Viewing the DTI 3/35 from the front, a 35mm objective lens is set within a recessed rubber collar which also serves to focus the image by simply rotating the collar as required. Focus adjustment is easily tweaked for a sharp image and also benefits from the fact that when set it stays sharp thanks to its frictionless positioning design. A rubber lens cap is supplied but this one’s captive to the body so can’t be misplaced or lost – it simply hangs clear of the objective ocular housing.

The operational buttons sit atop the body and are laid out in a way which benefits the unit’s ambidextrous design. From the front the on/off power switch is first while a quick press of the same button turns off the internal LCD screen to prolong battery life. Next button is the camera function which has a raised central dot for enhanced detection, a short press engaging the video function and a longer press switching between camera and video modes and it’s easy to move between these two for users who wish to record their observations day or night.

Magnification controls sit immediately behind the camera control button and are designed for ease of operation. The DTI 3/35 gives a standard view of 2.5x optical magnification but using either of the side buttons, digital zoom can be incrementally increased in four steps up to four times which is ultimately a 10x overall magnification (being digital in nature rather than optical) resulting in increased pixelation. At every stage you know the magnification setting which is displayed upper right on the internal LCD screen.

The rearmost button is ‘mode’ which serves two functions, a short press giving the choice of changing colour palettes between white, black, red-hot and rainbow and a longer press opening the main menu where you can tailor a myriad of settings such as LCD display (brightness, contrast, ‘Picture-on-Picture’) and other important functions such as auto-calibration. Crucially, first-time users must familiarise themselves with the layout of the operational buttons and what functions they perform by either reading the manual or viewing online instruction videos.

The rear of the unit has a soft rubber eyecup adjustable for both left and right-hand users which when held to the eye blocks unwanted light and makes viewing the internal LCD screen much easier. To the left of the main body near the eyepiece is a diopter focus dial, used to bring together the internal LCD screen, easy to adjust for differing eyesight and once set up to suit it gives excellent viewing with minimal eye strain and fuss-free observation. The DTI 3/35 comes with a neck strap which attaches to the body and allows the unit to sit centrally on the chest for ease of access.

In the field

Setting up the DTI 3/35 before heading out is vital for successful thermal imaging, as messing about trying to change settings is counter-productive. Zeiss claim a detection range of just over 1200m from their ≤50mk sensor and field of view of 19m at 100m gives excellent performance with great thermal scanning and imaging. In the field I found it excellent for both day and night-time use, especially daylight stalking through scrub and timber thickets where deer seem to bed-up during the day. The DTI 3/35 easily detected thermal footprints of deer standing motionless in the scrub which the naked eye would miss.

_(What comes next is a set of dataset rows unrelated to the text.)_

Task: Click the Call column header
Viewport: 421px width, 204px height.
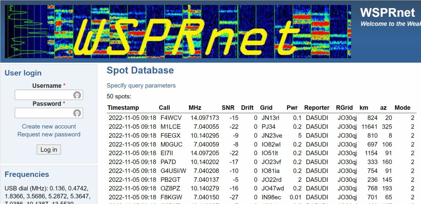Action: [x=164, y=107]
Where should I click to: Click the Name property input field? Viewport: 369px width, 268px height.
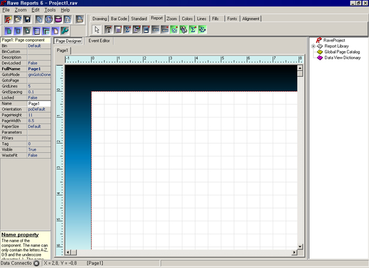tap(39, 104)
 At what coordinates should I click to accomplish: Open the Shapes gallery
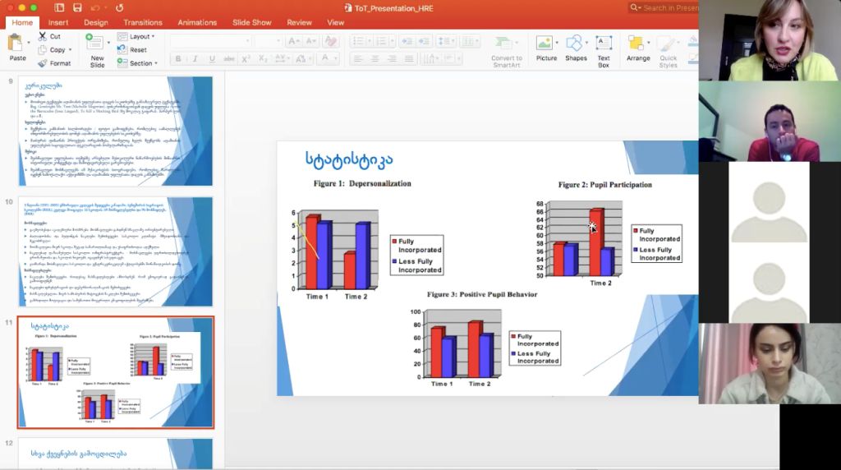point(576,44)
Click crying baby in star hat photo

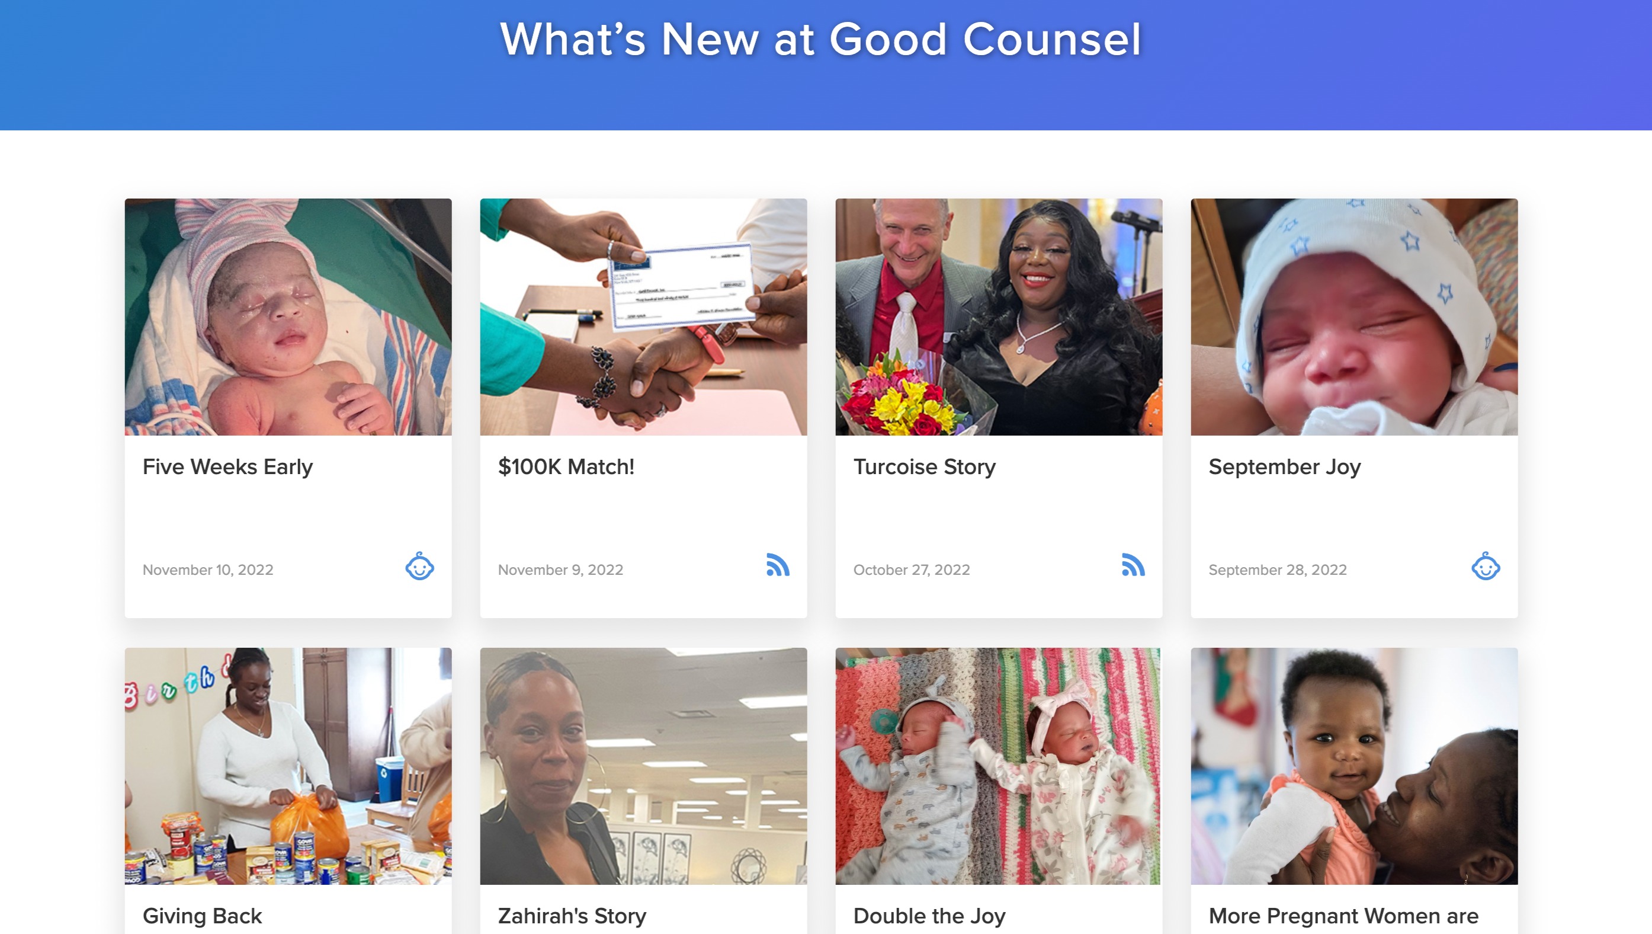[x=1354, y=317]
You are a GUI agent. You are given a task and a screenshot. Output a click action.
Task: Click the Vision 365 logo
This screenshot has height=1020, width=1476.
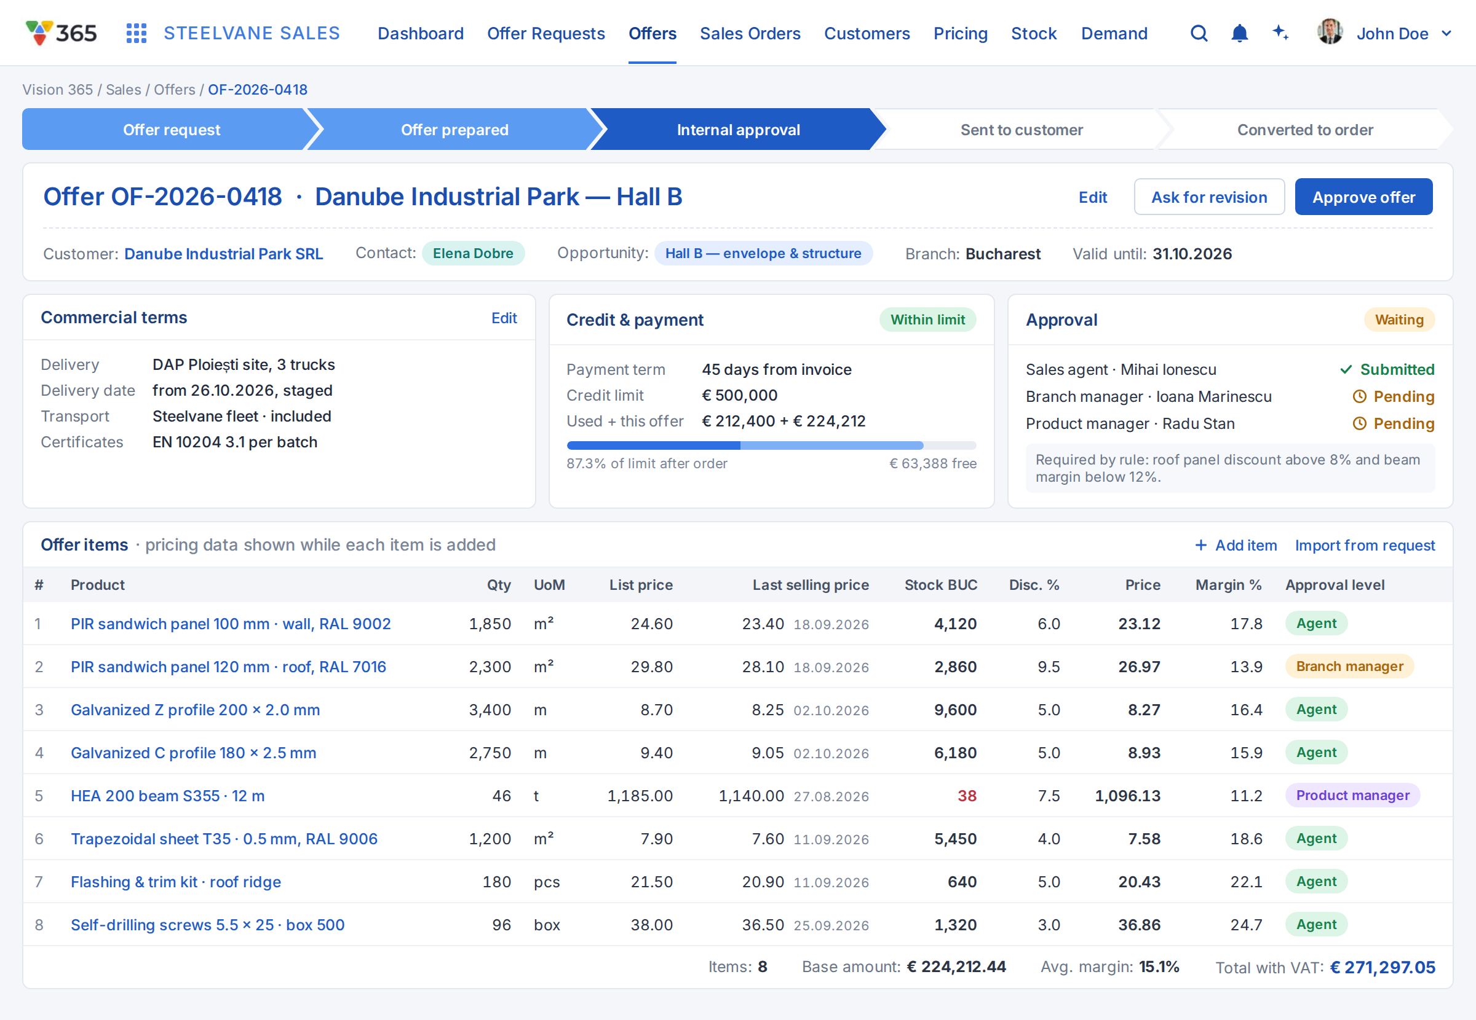61,33

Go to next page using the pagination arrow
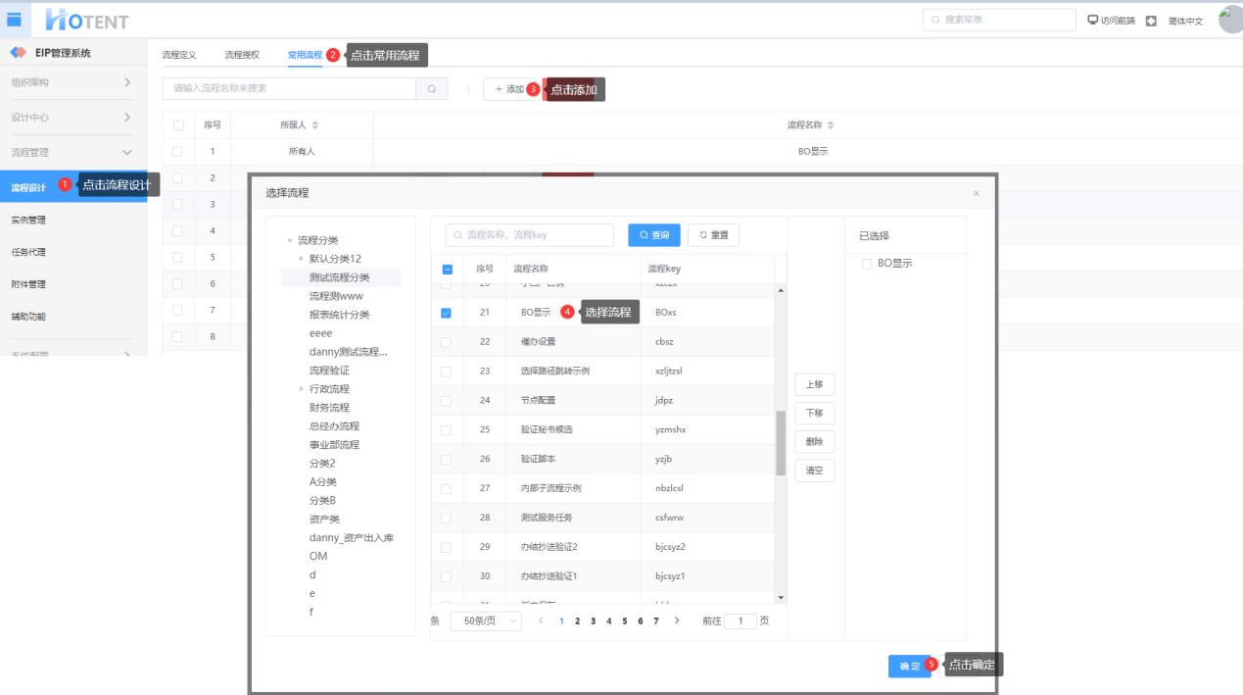tap(677, 621)
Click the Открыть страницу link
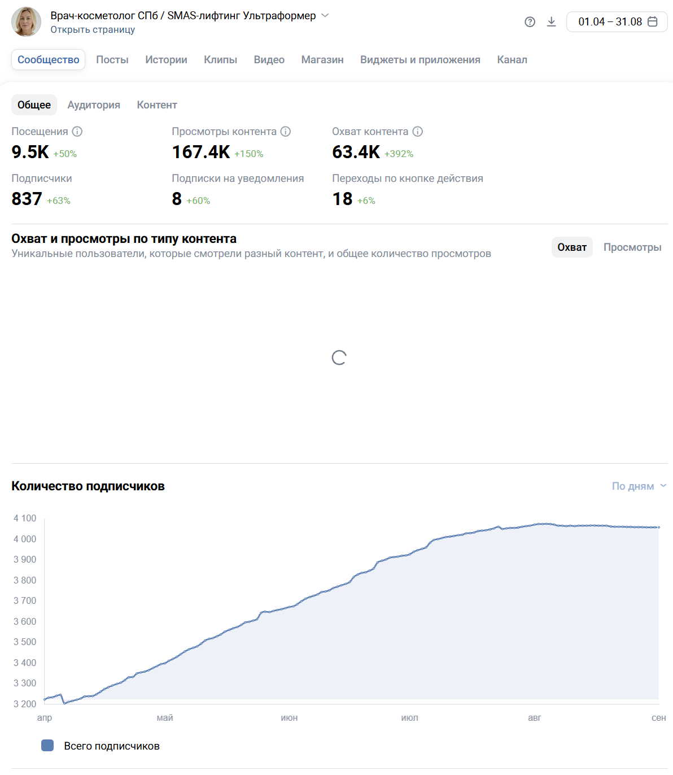 click(x=93, y=30)
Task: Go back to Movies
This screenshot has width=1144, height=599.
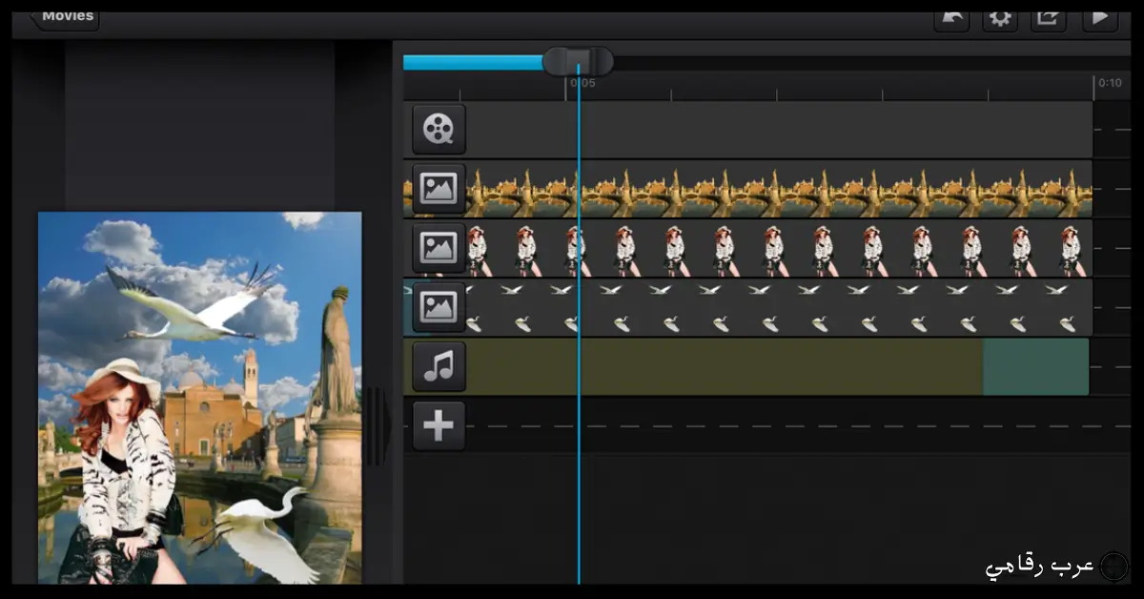Action: tap(66, 18)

Additionally the unit came into its own when looking for downed deer in the scrub as the animal emits a thermal heat source even when shot and many deer managers in the UK use thermal devices exclusively during daylight for that very reason. For night-time hunting the DTI 3/35 is an excellent way of uncovering game and pest species without having to resort to a traditional spotlight until needed and while I only use thermal monoculars such as this for quarry detection and retrieval, I don’t tend to bother with the video or picture features as such, but that’s personal preference.

Many will find these two features to their liking with the ability to download image and videos to a PC through an integrated USB port which also charges the on-board lithium-ion battery (it gives a touted seven hours’ run time which I can vouch for). Internal memory storage in 15Gb will give several hours of video storage and quite a few pictures to boot. The DTI 3/35 can also be mounted on a tripod if needed but for general stalking use this wouldn’t be used.

In summary

The Zeiss DTI 3/35 thermal monocular (along with its sibling DTI 3/25) offer hunters and outdoors enthusiasts a compact and easy-to-use thermal imaging device. Weighing 450g it’s comfortably carried in a pocket or backpack and is a bonus for modern stalking hunters seeking an ‘edge’ when it comes to locating huntable species, even in daylight.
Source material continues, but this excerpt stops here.